(Fuente: The Independent)
By Steve Connor, Science Editor
Saturday, 14 June 2008
Saturday, 14 June 2008
The permafrost belt stretching across Siberia to Alaska and Canada could start melting three times faster than expected because of the speed at which Arctic Sea ice is disappearing.
A study found that the effects of sea-ice loss – which reached an all-time record last summer – extend almost 1,000 miles inland to areas where the ground is usually frozen all year round.
The smaller the area of sea ice, the less sunlight is reflected and the more heat is absorbed. That means scientists expect a tripling in the rate of warming over the continental land mass surrounding the Arctic. "Our study suggests that, if sea ice continues to contract rapidly over the next several years, Arctic land warming and permafrost thaw are likely to accelerate," said David Lawrence of the US National Centre for Atmospheric Research in Boulder, Colorado.
Last September, the sea ice of the Arctic shrank to more than 30 per cent of its average extent for that time of the year. Meanwhile, air temperatures over the Arctic region rose by about 2C above the long-term average for the period 1978 to 2006.
Melting permafrost threatens to undermine the roads, oil pipelines and buildings that are built on the permanently frozen ground. It will also endanger the region's wildlife as well as triggering the possible release of the greenhouse gases locked in the soil, which would exacerbate global warming.

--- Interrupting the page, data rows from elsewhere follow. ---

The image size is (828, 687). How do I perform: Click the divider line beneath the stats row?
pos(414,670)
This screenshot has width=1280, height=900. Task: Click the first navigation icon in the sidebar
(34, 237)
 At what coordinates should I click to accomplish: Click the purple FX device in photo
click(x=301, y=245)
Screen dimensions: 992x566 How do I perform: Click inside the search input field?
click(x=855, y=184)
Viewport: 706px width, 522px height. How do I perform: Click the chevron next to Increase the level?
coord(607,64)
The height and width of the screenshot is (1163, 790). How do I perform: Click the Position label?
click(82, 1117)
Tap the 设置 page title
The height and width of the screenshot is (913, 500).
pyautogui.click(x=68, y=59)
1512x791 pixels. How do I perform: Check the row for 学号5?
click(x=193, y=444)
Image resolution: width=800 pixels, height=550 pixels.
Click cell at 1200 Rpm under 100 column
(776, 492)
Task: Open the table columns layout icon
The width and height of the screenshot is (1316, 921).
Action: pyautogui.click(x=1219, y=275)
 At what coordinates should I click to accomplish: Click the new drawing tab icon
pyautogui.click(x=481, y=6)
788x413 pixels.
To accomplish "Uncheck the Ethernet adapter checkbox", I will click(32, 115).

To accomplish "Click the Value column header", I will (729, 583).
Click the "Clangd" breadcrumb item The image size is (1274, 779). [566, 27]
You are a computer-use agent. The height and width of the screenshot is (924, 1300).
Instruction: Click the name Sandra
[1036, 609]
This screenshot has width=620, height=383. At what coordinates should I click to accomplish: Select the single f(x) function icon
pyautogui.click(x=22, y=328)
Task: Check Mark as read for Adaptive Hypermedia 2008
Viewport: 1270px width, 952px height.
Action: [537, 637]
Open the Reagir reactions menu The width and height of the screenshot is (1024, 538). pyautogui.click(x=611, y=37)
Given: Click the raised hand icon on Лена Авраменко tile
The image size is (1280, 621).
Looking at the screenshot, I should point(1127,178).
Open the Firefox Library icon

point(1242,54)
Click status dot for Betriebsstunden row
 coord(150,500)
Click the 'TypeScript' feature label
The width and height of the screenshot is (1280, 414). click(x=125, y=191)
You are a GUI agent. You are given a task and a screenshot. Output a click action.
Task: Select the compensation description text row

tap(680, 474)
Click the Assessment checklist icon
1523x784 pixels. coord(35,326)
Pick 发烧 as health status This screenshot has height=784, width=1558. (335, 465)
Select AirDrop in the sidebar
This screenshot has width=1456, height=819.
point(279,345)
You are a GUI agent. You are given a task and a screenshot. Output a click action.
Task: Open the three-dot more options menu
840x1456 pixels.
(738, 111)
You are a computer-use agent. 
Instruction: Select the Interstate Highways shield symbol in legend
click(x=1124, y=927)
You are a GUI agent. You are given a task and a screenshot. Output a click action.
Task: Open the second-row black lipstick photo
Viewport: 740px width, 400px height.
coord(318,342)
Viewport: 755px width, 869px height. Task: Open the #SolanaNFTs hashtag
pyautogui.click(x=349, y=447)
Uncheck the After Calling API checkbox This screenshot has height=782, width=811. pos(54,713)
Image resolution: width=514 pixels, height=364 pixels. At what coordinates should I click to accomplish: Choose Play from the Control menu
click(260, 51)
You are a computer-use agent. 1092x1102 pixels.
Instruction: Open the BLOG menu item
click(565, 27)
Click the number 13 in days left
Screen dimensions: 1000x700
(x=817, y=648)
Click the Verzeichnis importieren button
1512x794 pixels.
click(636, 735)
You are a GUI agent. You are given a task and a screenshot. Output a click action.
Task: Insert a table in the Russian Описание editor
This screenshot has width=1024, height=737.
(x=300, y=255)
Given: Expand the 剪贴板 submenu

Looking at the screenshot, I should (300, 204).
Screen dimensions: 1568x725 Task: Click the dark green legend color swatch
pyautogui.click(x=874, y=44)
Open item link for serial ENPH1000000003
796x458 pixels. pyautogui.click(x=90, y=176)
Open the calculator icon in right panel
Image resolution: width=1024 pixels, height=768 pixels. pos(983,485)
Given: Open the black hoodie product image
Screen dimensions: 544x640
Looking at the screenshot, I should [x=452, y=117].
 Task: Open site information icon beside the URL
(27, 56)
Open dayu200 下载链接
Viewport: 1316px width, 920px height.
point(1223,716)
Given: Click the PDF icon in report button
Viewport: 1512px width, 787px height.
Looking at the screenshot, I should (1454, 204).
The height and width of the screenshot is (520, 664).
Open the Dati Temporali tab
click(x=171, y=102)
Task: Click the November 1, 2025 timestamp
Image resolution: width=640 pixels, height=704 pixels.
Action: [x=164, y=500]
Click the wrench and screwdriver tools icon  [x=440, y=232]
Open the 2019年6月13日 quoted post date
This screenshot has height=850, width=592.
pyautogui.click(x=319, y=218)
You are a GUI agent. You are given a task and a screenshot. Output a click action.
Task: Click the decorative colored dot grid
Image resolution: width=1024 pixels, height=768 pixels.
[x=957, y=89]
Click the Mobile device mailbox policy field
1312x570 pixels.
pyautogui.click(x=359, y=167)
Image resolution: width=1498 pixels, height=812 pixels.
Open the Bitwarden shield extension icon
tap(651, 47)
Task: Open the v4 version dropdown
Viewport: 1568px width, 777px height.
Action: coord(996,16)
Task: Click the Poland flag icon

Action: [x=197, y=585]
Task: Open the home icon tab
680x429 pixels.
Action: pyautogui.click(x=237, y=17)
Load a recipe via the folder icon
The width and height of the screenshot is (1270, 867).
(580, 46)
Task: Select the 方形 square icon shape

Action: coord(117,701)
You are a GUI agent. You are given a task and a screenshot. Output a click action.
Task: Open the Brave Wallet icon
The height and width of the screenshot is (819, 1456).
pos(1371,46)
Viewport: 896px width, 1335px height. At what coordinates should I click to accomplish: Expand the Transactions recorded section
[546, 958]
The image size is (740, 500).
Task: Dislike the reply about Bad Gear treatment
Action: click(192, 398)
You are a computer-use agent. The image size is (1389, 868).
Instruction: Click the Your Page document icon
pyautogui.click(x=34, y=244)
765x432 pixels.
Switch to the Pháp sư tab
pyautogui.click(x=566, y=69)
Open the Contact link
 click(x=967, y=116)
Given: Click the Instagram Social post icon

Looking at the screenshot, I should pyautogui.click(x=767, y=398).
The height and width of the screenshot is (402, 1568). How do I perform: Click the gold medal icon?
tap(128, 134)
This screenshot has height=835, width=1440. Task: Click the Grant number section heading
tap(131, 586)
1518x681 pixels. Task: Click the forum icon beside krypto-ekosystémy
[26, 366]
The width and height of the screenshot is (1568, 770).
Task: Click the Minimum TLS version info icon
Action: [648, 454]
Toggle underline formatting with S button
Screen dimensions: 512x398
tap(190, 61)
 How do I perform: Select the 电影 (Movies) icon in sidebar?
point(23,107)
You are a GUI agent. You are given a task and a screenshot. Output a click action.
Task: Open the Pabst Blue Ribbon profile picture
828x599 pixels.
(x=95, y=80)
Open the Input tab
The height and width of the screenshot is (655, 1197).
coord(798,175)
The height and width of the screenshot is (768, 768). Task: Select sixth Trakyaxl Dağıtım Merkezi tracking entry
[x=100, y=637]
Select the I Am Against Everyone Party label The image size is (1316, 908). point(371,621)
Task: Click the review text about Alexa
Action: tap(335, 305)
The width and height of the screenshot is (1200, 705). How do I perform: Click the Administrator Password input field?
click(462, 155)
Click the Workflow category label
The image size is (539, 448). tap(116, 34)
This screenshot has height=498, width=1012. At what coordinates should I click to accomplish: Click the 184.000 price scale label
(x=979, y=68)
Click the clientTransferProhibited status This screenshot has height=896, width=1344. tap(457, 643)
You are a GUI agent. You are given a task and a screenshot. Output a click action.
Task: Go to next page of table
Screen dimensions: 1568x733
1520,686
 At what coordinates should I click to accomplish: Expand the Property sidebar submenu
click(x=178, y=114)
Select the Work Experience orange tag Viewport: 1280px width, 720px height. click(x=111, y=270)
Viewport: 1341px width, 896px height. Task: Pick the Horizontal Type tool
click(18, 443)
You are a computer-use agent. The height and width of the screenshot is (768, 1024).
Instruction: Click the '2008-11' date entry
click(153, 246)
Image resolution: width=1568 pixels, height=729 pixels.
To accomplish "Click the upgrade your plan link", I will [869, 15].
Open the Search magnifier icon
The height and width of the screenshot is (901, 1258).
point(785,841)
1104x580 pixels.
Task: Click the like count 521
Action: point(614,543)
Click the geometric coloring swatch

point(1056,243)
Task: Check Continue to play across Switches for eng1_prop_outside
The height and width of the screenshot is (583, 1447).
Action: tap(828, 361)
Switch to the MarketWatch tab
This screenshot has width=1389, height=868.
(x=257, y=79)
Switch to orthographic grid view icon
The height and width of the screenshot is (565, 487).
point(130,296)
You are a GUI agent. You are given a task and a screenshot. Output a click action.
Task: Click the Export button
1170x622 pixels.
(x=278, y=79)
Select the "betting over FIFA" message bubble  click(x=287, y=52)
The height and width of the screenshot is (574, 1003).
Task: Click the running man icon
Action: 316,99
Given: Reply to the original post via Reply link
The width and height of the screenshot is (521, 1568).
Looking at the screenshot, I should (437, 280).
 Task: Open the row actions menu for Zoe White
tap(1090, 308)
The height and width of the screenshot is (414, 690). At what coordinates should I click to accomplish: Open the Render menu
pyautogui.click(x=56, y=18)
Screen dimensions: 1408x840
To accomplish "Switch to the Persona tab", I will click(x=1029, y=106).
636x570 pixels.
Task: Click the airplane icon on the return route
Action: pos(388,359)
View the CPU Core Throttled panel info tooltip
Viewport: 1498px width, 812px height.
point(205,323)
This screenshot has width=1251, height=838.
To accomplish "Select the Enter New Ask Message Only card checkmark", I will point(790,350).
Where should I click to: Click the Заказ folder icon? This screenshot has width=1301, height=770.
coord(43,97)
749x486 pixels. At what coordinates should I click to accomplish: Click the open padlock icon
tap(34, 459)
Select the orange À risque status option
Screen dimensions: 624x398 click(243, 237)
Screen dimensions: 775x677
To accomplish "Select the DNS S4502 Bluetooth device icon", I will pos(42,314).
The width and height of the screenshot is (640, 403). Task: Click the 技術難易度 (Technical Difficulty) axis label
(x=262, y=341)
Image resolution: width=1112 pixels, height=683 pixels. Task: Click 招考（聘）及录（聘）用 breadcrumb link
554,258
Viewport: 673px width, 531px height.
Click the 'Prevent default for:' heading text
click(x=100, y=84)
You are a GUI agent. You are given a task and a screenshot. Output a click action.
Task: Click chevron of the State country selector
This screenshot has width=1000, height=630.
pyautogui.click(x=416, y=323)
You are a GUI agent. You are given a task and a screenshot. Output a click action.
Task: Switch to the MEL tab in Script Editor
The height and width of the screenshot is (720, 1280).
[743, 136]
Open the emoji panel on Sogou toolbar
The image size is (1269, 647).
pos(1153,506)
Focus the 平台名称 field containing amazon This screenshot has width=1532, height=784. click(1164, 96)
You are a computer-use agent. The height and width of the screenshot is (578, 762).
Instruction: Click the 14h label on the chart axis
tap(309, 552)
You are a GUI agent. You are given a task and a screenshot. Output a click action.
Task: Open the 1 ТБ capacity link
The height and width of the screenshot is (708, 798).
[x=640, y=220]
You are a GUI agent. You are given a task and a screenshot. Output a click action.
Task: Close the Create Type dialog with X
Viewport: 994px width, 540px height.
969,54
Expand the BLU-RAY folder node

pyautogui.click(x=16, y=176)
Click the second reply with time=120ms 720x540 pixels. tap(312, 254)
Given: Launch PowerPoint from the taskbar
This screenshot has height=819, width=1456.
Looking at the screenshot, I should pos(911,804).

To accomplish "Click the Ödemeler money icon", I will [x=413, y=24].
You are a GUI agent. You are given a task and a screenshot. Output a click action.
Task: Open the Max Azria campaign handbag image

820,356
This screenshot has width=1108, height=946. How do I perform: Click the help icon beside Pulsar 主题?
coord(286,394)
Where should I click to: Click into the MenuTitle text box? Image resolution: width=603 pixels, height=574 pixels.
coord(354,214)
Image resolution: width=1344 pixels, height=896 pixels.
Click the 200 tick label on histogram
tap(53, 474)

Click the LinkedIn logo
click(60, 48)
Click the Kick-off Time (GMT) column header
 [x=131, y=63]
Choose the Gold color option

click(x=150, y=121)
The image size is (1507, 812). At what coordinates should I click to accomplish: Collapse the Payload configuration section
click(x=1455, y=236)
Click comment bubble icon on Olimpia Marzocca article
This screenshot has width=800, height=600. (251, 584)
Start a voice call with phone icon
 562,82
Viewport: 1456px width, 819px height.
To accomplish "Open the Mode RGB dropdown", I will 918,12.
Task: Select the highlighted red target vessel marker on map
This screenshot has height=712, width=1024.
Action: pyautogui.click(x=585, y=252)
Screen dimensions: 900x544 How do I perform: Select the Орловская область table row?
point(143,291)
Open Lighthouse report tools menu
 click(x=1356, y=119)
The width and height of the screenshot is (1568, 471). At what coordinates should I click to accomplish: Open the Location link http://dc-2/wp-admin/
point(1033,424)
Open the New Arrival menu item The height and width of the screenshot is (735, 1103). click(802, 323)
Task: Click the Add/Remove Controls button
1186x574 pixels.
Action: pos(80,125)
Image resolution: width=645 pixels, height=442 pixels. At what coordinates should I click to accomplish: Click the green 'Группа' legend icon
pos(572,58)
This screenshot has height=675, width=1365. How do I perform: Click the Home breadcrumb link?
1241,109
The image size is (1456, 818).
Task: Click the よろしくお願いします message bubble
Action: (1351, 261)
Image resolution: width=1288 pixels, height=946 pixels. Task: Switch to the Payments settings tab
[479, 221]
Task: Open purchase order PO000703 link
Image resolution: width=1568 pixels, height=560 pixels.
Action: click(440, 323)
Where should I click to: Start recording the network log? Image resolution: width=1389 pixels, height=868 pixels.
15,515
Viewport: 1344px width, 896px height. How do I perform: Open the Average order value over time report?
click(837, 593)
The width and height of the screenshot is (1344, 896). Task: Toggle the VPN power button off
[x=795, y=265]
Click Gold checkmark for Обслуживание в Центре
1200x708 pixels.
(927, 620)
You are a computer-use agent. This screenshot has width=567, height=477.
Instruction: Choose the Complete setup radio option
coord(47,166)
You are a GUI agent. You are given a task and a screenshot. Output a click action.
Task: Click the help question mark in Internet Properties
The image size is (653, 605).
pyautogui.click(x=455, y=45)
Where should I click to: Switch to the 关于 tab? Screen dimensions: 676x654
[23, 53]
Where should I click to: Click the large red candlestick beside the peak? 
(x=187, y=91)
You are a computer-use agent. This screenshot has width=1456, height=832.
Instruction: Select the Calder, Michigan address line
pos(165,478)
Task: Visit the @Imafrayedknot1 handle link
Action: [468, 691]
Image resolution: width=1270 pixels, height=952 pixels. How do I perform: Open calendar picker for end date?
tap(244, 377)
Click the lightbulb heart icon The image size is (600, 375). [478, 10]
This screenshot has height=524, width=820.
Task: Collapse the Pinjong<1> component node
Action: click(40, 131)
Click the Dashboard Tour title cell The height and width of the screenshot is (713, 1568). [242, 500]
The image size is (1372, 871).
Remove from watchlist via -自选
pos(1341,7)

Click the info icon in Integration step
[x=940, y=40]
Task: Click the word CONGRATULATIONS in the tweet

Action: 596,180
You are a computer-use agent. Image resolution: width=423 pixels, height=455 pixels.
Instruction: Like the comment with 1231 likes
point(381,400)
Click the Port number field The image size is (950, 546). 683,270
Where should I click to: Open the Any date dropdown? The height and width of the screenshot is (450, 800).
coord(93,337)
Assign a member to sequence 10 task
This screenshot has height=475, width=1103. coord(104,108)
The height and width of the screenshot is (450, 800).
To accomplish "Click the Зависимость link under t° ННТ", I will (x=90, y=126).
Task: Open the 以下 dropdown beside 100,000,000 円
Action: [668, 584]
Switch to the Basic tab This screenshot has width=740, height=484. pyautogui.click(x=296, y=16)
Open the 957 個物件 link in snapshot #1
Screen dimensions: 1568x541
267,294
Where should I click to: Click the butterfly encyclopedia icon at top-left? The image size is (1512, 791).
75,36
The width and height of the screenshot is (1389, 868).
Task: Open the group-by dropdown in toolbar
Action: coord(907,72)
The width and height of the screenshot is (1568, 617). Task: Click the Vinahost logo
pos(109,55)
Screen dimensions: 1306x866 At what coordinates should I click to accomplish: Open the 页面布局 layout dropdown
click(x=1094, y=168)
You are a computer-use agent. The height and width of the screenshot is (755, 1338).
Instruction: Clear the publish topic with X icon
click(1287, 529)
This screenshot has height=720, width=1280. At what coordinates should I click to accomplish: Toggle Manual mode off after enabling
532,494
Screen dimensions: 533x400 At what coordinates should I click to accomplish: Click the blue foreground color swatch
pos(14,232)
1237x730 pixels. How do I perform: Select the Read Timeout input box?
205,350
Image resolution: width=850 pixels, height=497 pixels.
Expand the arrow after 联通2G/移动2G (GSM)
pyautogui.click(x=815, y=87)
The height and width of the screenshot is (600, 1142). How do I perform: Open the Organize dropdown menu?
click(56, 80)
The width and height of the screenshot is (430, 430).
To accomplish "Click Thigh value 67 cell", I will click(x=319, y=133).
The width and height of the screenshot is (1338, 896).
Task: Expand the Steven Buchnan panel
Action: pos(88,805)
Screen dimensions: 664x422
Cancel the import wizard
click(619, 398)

Dr Lawrence and researchers at National Snow and Ice Data Centre used computer models to analyse how the loss of sea ice could influence rising air temperatures and the melting of permafrost. They looked in particular at the creation of "taliks", which are patches of unfrozen ground sandwiched between layers of permanently frozen soil lower down and a seasonally frozen patch of soil above.
"Taliks form when the downwelling summer heating wave extends deeper than the corresponding winter cooling wave, thereby preventing the talik from refreezing in winter and permitting heat to accumulate at depth as soil ice melts," the scientists said in their study to be published in the journal Geophysical Research Letters.
Taliks allow heat to build up more quickly in the soil which increases the rate at which permafrost is subjected to a long-term thaw. "Taken together, these results imply a link between rapid sea ice loss and permafrost health," the scientists warned.
Dr Lawrence said that about a quarter of the northern hemisphere's land contains perma-frost and the Arctic region's soils are believed to hold about 30 per cent of all the carbon stored in the world's soil. "An important, unresolved question is how the delicate balance of life in the Arctic will respond to such a rapid warming," he said. "Will we see, for example, accelerated coastal erosion, or increased methane emissions, or faster shrub encroachment into tundra regions if sea ice continues to retreat rapidly?"
Andrew Slater, a co-author of the study, said: "The rapid loss of sea ice can trigger widespread changes that would be felt across the region."
Claire Parkinson of Nasa said the consequences of the loss of the permafrost were unknown. "They could be significant, both on the climate through release of greenhouse gases and on the local communities through damage to roads and buildings as the frozen ground underneath thaws and destabilises".